Il provocatore, invece, agisce prima e a prescindere dall’acquisizione di una notitia criminis.

Ne deriva che mentre l’infiltrato non fa altro che insinuarsi nel tessuto criminale osservando e disvelando un reato, l’agente provocatore dà origine a un reato che senza il suo intervento di istigatore non si sarebbe mai verificato nella realtà storica.

Oltre agli elementi che li differenziano, agente provocatore ed infiltrato hanno anche dei tratti comuni.

Ad esempio il contesto in cui agiscono, i c.d. reati di criminalità organizzata: entrambi costituiscono, infatti, l’insostituibile fattore umano indispensabile per capire quali siano le intenzioni di un’organizzazione criminale, nonché il relativo radicamento sul territorio, le gerarchie interne, la forma mentis ed il modus operandi degli affiliati.

In genere, ambedue queste figure utilizzano, com’è ovvio supporre, identità e documenti di copertura o fittizi e le operazioni in esame devono necessariamente essere svolte da agenti di p.g. o da loro ausiliari in specifiche operazioni di polizia e per specifici reati previsti ex lege.

Dal punto di vista normativo, il Legislatore ha iniziato ad interessarsi al tema nel 1990 e, segnatamente, con il T.U. in materia di stupefacenti ossia il D.P.R. 9 ottobre 1990, n. 309 che agli artt. 97 e 98 ha previsto le attività sotto copertura nelle indagini antidroga.

L’ambito operativo di questo tipo di strumenti investigativi è stato ampliato nel corso degli anni fino a ricomprendere: sequestro di persona a scopo di estorsione (L. 15 marzo 1991, n. 82), contrasto al traffico di armi (L. 7 agosto 1992, n. 356), usura e riciclaggio (L. 18 febbraio 1992, n. 172), reati di pedo-pornografia, prostituzione minorile, riduzione in schiavitù e turismo sessuale (L. 3 agosto 1998, n. 269), contrasto al crimine organizzato internazionale e transnazionale (L. 15 dicembre 2001, n. 438) e, infine, alcuni reati contro la p.a. (L. 9 gennaio 2019 n. 3).
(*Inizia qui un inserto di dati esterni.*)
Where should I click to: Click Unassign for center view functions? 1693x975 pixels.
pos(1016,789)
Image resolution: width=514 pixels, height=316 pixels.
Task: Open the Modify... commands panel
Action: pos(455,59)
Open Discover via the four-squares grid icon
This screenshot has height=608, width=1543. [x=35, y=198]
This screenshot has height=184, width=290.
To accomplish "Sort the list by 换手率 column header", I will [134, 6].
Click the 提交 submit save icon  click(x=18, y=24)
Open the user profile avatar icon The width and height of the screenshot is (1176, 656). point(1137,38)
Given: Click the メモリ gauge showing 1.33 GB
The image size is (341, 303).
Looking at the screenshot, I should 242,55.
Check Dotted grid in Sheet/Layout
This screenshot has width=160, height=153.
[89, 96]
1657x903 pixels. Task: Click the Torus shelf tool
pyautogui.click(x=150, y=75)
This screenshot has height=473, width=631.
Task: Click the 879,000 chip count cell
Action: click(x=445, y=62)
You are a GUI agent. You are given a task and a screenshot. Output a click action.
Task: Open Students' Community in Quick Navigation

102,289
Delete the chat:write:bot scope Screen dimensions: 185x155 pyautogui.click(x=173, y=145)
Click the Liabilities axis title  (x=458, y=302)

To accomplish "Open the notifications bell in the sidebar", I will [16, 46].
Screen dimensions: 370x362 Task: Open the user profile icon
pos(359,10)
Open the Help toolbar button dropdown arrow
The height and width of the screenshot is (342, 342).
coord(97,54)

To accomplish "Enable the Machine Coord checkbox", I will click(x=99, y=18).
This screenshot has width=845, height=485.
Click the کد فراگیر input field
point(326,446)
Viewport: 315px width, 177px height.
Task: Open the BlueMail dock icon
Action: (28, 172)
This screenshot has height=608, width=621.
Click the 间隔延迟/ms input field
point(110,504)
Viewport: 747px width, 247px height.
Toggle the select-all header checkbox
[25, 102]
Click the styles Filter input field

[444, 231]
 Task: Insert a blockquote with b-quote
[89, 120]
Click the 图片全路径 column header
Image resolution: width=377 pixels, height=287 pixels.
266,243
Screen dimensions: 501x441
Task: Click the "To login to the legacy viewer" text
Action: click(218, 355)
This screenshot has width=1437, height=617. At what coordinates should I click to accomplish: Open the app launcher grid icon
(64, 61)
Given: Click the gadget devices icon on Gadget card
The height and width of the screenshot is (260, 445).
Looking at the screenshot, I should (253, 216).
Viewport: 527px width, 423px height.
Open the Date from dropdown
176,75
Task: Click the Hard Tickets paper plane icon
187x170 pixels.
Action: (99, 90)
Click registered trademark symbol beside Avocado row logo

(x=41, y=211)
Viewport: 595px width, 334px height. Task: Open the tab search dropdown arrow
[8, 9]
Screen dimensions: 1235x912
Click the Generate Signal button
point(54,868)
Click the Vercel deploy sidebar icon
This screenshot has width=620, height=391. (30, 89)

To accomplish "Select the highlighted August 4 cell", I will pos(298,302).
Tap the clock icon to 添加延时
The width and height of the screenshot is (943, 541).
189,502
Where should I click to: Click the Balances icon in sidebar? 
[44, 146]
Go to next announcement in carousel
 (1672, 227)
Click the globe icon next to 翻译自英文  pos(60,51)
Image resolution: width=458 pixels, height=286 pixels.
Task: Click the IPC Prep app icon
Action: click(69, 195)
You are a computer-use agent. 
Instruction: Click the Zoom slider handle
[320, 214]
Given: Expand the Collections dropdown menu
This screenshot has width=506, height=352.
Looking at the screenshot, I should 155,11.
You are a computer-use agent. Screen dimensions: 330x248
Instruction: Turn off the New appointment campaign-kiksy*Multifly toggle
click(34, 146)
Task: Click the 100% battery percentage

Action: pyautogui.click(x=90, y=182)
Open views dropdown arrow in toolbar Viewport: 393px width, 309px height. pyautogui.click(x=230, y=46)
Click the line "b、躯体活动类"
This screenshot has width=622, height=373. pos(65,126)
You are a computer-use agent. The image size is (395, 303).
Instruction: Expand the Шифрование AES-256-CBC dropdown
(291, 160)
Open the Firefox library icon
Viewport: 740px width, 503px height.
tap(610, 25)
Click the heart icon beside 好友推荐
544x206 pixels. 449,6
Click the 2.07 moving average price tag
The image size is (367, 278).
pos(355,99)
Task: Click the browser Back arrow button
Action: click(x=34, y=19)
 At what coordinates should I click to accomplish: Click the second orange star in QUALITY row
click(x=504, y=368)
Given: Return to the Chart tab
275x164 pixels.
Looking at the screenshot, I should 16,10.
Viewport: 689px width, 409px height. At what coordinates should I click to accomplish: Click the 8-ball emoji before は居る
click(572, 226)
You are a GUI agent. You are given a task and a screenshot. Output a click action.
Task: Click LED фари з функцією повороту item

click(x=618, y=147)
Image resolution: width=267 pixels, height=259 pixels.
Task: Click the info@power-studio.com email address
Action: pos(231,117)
Questa l’evoluzione normativa dell’istituto.

Inoltre, è da segnalare la riforma organica effettuata con L. 16 marzo 2006, n. 146 che all’art. 9 delinea compiutamente l’attuale disciplina delle operazioni sotto copertura.

L’attività dell’agente infiltrato deve, quindi, mantenersi allo stato di mero controllo, osservazione e contenimento dell’altrui condotta criminosa in quanto laddove sfociasse in istigazione a commettere delitti si trasformerebbe in quella dell’agente provocatore.

Cosa può fare l’infiltrato? Sicuramente non ha licenza di uccidere.

Le prerogative dell’agente sotto copertura sono tassativamente elencate all’art. 9, L. n. 146/2006 il quale chiarisce che dette condotte sono non punibili solo se effettuate nel corso di specifiche operazioni di polizia e al solo fine di acquisire elementi di prova in ordine ai delitti previsti.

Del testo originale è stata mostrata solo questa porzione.